- _What you will do_:
Would you copy, word for word, the part of the Sebastián Calvo de la Puerta text below that opens with the words containing "Military service" and closes with "1799 and 1801."?

== Text ==

10th Governor of Spanish Louisiana
- In office 1799–1801 Serving with Nicolás María Vidal
- Monarch: Charles IV
- Preceded by: Francisco Bouligny
- Succeeded by: Juan Manuel de Salcedo

Personal details
- Born: Sebastián Nicolás Calvo de la Puerta y O'Farrill August 11, 1751 Artemisa, Spanish Cuba, Spanish Empire
- Died: May 27, 1820 (aged 68) Paris, France
- Resting place: Père Lachaise Cemetery
- Spouse: Louisa Peñelvar y Navarette ​ ​(m. 1781; died 1792)​

Military service
- Allegiance: Viceroyalty of New Spain Kingdom of Spain Napoleonic Spain
- Branch/service: Spanish Army
- Battles/wars: Louisiana Rebellion American Revolutionary War Peninsular War
- Awards: Order of Santiago

= Sebastián Calvo de la Puerta =

Governor of Louisiana (1751–1820)

Sebastián Nicolás de Bari Calvo de la Puerta y O'Farrill, 1st Marquess of Casa Calvo, KOS (August 1751 – 27 May 1820) was a Spanish nobleman and soldier who served as Governor of Louisiana between 1799 and 1801.

==Early life and career==
He was born in Artemisa, Cuba, around 1751 or possibly 1754, according to different sources. He was the son of Pedro Calvo de la Puerta and Catalina O'Farrill. He pursued a military career from an early age, starting with enrollment as a cadet in the Company of Nobles in 1763.

Casa Calvo first came to Louisiana in 1769 as part of Alejandro O'Reilly's company, and served under Bernardo de Galvez in the Mobile campaign in 1780 during the American Revolutionary War. He received his title of nobility (Marqués de Casa Calvo) and knighthood in the Order of Santiago on May 20, 1786, by Charles III.

===
== Entries shown ==

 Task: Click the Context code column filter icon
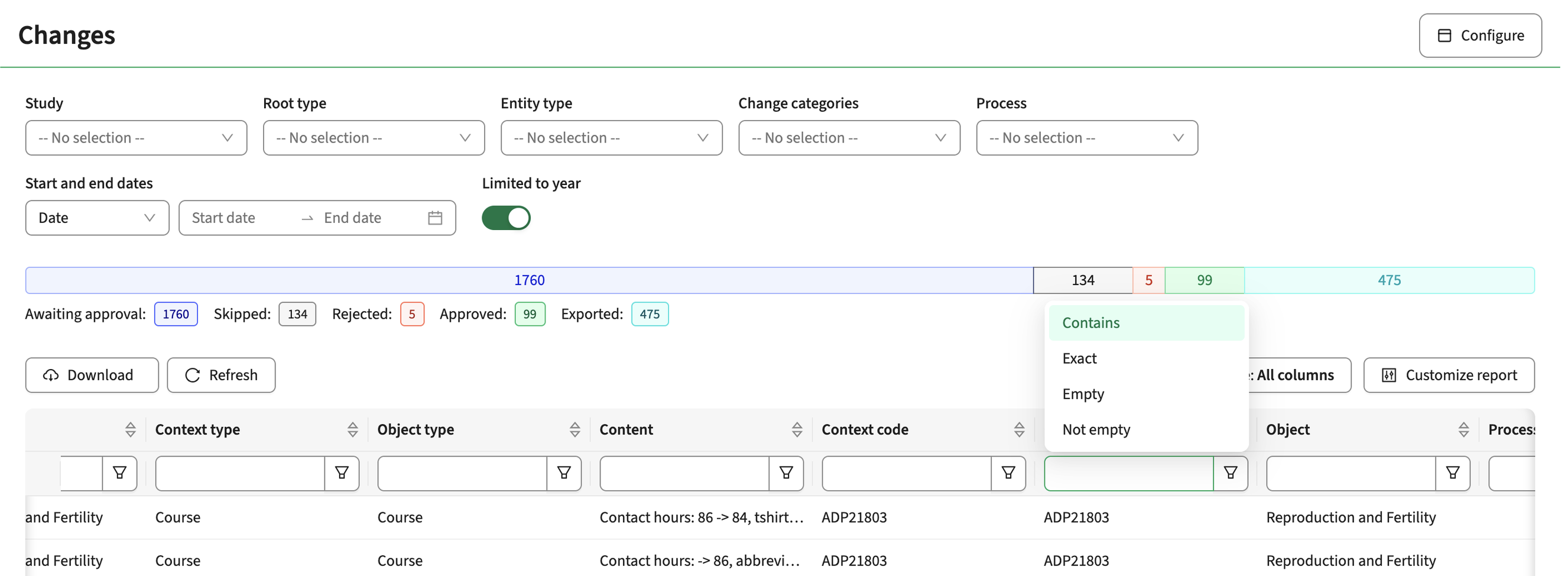tap(1008, 473)
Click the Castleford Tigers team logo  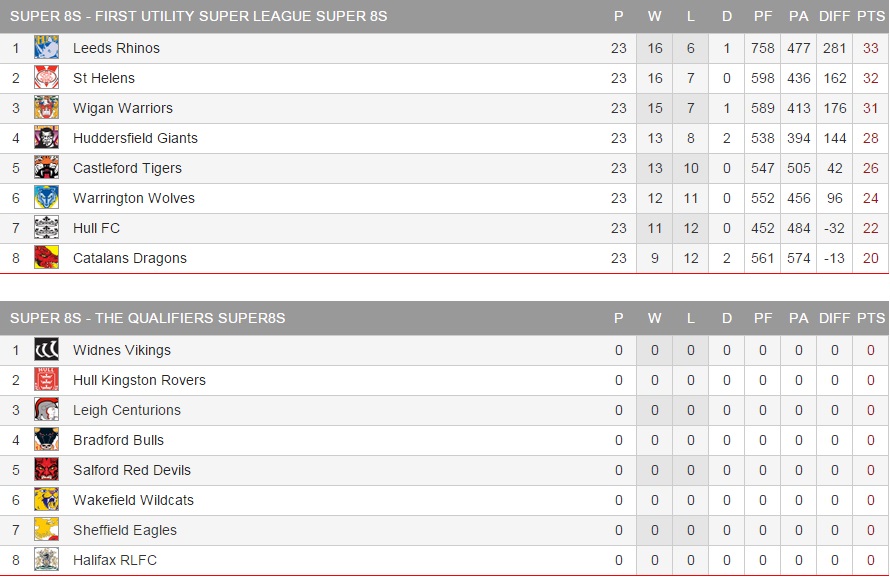pyautogui.click(x=46, y=168)
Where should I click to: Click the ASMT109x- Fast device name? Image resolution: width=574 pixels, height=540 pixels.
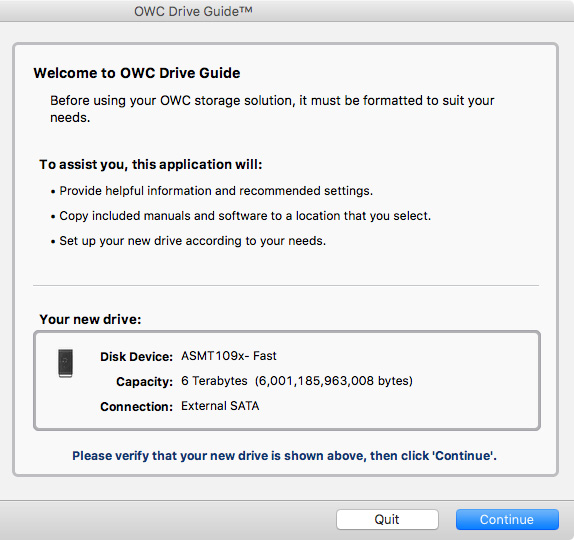(x=229, y=356)
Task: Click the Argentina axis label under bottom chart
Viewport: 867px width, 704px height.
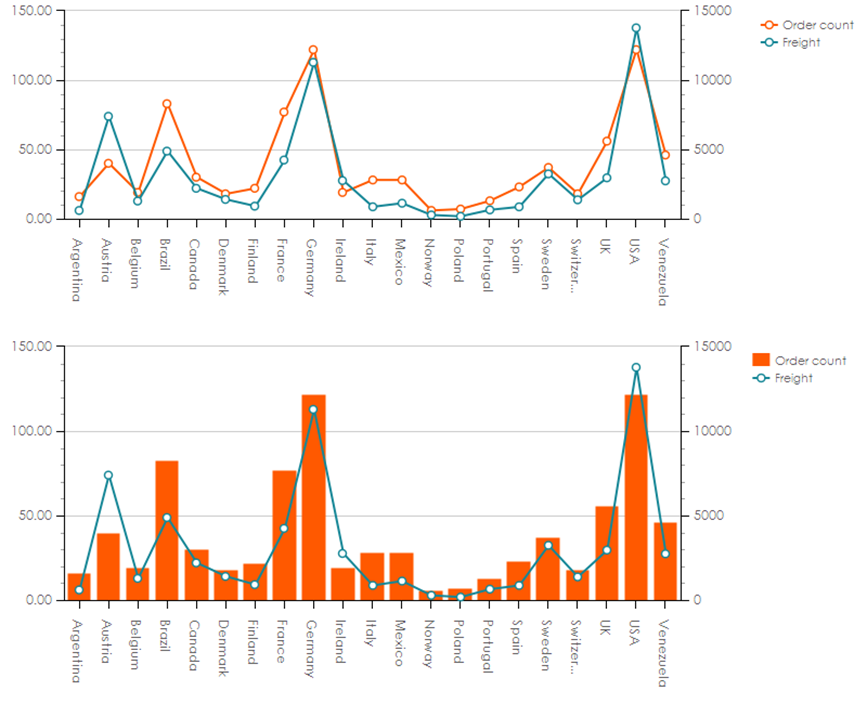Action: pos(77,650)
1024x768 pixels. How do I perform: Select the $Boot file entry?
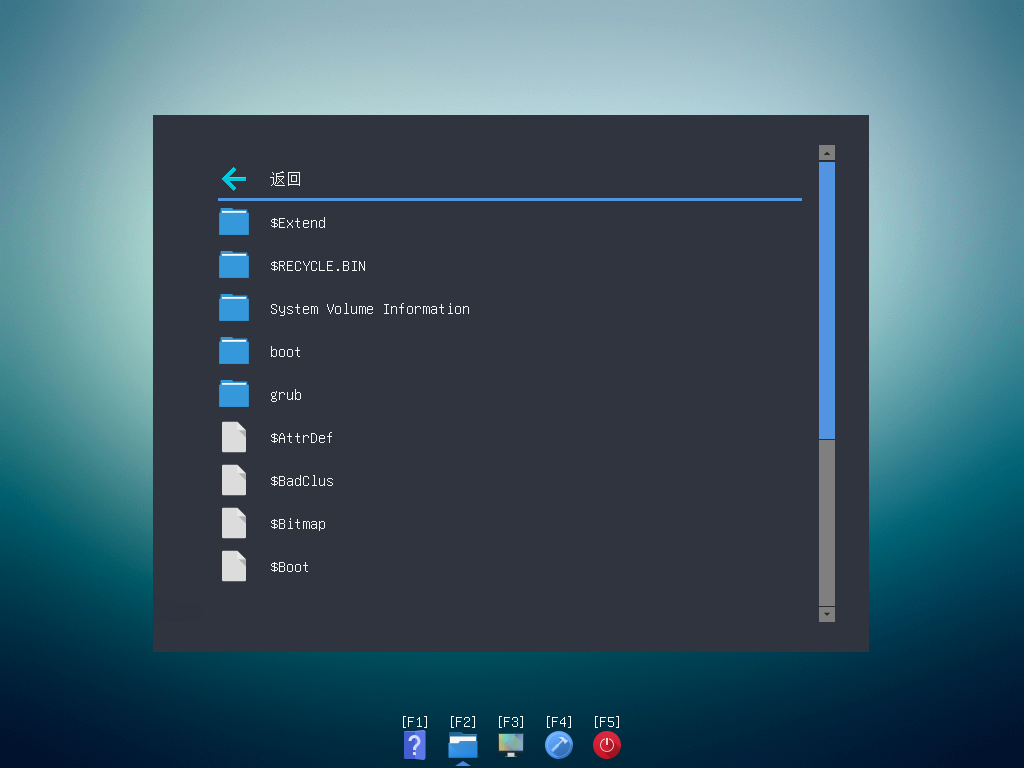pos(289,566)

===

- _Result of the exercise_:
Military service
- Allegiance: Viceroyalty of New Spain Kingdom of Spain Napoleonic Spain
- Branch/service: Spanish Army
- Battles/wars: Louisiana Rebellion American Revolutionary War Peninsular War
- Awards: Order of Santiago

= Sebastián Calvo de la Puerta =

Governor of Louisiana (1751–1820)

Sebastián Nicolás de Bari Calvo de la Puerta y O'Farrill, 1st Marquess of Casa Calvo, KOS (August 1751 – 27 May 1820) was a Spanish nobleman and soldier who served as Governor of Louisiana between 1799 and 1801.